HPV DNA was detected in 93.2% of cutaneous warts, a rate which is higher than those reported in previous studies. This is probably because FAP primer set is capable of detecting multiple HPV types in each sample [16,17]. HPV DNA was undetectable in about 7% of the samples, but a negative result cannot completely rule out the presence of HPV infection. A possible explanation for the negative results could be attributed to the possibility that other related dermatosis was misdiagnosed as cutaneous warts, the virus load of HPV DNA was lower than the cutoff threshold point, or the primer set amplified PCR products have the limitation of covering all the HPV genotypes. However, there are limitations of this detection system that must be considered. First, swabbing the surface of a lesion may not accurately represent those present within biopsy tissue, due to ubiquitous presence of HPV, and a pre-taping may help to remove the contaminating virus. The presence of multiple HPV types on the surface of the warts are absent in the lower layers of tissue [18]. Second, although the use of the FAP primer set can improve the accuracy of HPV detection, there is still possibility of misdiagnosis because HPV may also be present in normal skin. Thirdly, our method was unable to detect most of the specific types of HPV as did by method based on the Luminex technology, etc.

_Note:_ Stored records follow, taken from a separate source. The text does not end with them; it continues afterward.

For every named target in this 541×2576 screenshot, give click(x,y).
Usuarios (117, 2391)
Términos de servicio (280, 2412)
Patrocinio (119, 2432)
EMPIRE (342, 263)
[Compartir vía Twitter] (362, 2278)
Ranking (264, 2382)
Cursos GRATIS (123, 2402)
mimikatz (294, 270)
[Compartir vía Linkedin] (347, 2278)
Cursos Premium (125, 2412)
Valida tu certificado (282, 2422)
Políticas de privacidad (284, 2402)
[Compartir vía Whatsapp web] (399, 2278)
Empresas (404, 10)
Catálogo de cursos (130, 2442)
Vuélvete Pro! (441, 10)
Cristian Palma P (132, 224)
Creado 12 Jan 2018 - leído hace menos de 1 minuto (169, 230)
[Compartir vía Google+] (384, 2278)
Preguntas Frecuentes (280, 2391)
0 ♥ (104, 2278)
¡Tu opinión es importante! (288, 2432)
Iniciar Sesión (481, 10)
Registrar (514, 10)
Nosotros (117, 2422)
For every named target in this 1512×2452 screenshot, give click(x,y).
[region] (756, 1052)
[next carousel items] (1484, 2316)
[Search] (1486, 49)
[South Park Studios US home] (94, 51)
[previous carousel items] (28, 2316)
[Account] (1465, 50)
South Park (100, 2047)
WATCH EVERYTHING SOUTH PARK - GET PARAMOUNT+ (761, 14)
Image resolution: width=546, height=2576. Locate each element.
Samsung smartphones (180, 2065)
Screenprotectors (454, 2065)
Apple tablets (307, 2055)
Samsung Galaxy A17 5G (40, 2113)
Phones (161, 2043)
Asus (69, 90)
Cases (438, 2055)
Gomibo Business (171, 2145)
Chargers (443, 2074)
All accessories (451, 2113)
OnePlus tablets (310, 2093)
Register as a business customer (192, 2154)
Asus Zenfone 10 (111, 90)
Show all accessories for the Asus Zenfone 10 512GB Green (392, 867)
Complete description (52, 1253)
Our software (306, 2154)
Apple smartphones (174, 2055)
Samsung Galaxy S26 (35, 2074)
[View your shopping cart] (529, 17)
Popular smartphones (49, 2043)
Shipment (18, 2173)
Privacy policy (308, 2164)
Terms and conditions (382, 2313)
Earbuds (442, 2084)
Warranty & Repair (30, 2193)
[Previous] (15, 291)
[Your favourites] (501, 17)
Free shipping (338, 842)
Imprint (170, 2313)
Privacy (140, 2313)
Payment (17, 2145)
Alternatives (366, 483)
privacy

In summary, we concluded that FAP primer set is a sensitive and effective method in a large number of swab samples clinically diagnosed with cutaneous warts, and this test method shows the benefits of convenience, low cost, more flexibility and high sensitivity and effectiveness for HPV detection. Moreover, this assay may be effective to distinguish between HPV-induced cutaneous wart and wart-like lesion that are not related to HPV infection. The technique can be an auxiliary examination of cutaneous warts. This method may also have the potential to determine HPV prevalence in larger series of skin carcinomas, benign lesions and normal skin of post-transplant population.

Such studies may improve our understanding of the relationship between HPV and the pathogenesis of these diseases.

Acknowledgement


We are grateful to all the participating patients from the First Hospital of China Medical University. Also, we are thankful for the doctors, Lanting Hu, Yali Gao, Yi Ren, Hanghang Jia, Zhengxiu Li, Juan Tang, and Tianci Shu for their contribution in the swabs collection. This work was partly supported by Public Welfare Project, Ministry of Health, China (201202013).